MIAMI — Reputations and situations.
When it comes to NBA on-court violations, those other “-tions” seem to count just as much as the actual flesh-on-flesh interactions. At least, that’s how columnist Rick Morrisey of the Chicago Sun-Times sees it after watching the Bulls up close in their playoff run against Indiana, Atlanta and now Miami and the rest of the postseason on flat screens.
Morrissey verbally scratched his head over what he feels is the trickiest part of the referee-player dynamic: Adhering to a consistent standard – across stars and non-stars, across quarters, across games and series – for what is and is not a foul.
What is tolerated in the lane, he suggests, is forbidden outside of it. A slap by a big name doesn’t generate the same whistle as a tickle from a journeyman. Then there is the convergence of those tricky reputations and situations, Morrissey wrote:
In Game 2 of the Western Conference finals Thursday, the Oklahoma City Thunder’s James Harden went to the basket on a fast break. The Dallas Mavericks’ Dirk Nowitzki, who has a reputation for being a defensive liability, met him there. Nowitzki made a passing attempt at stopping Harden, who scored. There was hardly any contact, but that didn’t stop the ref from calling a foul on Nowitzki.
Two factors were at work to explain the foul that wasn’t a foul:
- Everybody knows Nowitzki is bad at defense.
- A fast-break layup?
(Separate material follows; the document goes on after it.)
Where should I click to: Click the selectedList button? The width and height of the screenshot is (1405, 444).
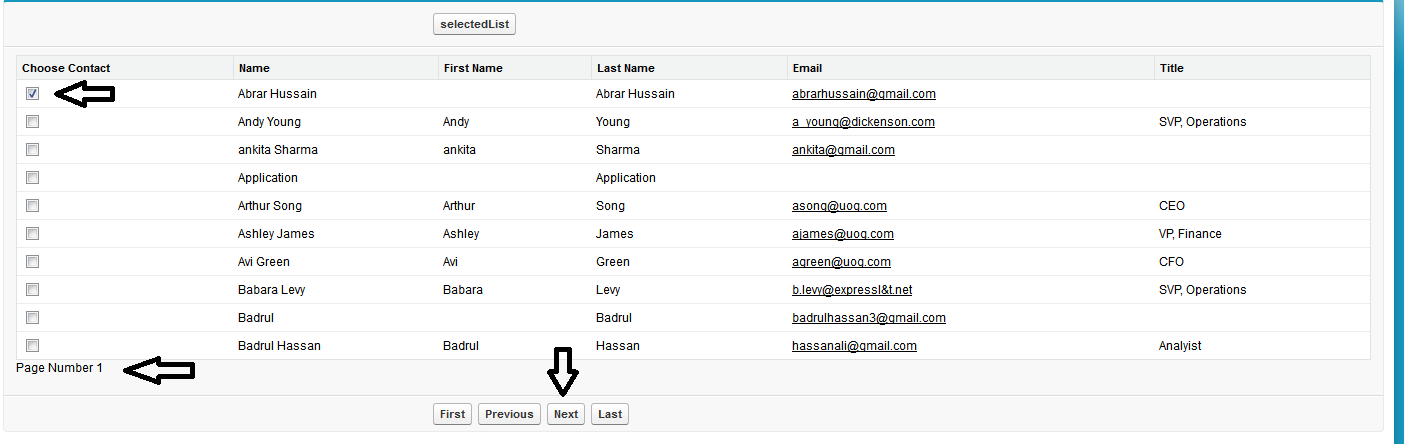(474, 24)
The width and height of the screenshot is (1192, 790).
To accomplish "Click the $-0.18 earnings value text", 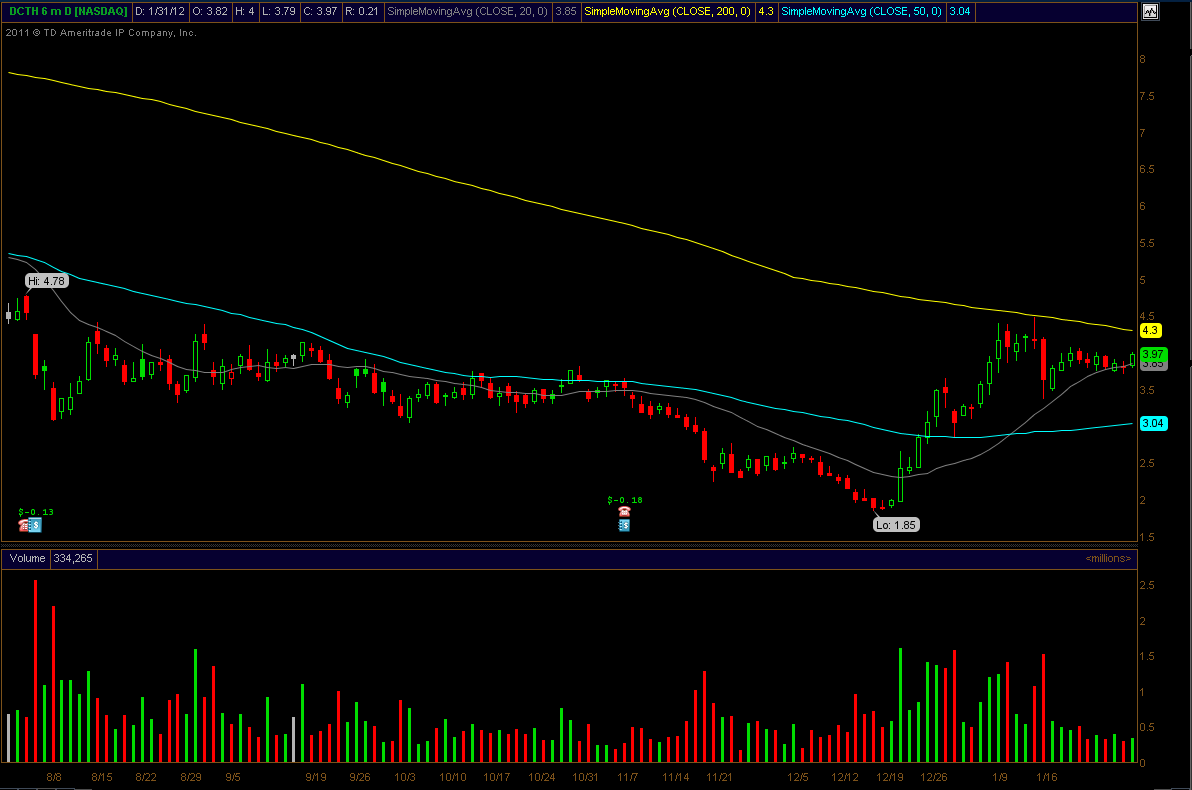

There’s bound to be contact.
Whistle. Foul, Nowitzki.
Let’s face it, officiating an NBA game has to be a nearly impossible job. Call everything you see and the game becomes unwatchable, a Sousa march of whistles. Let too much go and mayhem ensues.
As always, it comes down to consistency, game to game and, more important, throughout a game, regardless of players involved or clock. If a Kyle Korver-on-Dwyane Wade foul is the same, first quarter as last, and the same as a Wade-on-Krover foul that night, that’s probably the most anyone can hope for.
As Chicago center Joakim Noah said after practice Friday: “As a player, you’ve just got to get a feel for what you can get away with. Sometimes they call it tighter than others. That’s just part of the game.”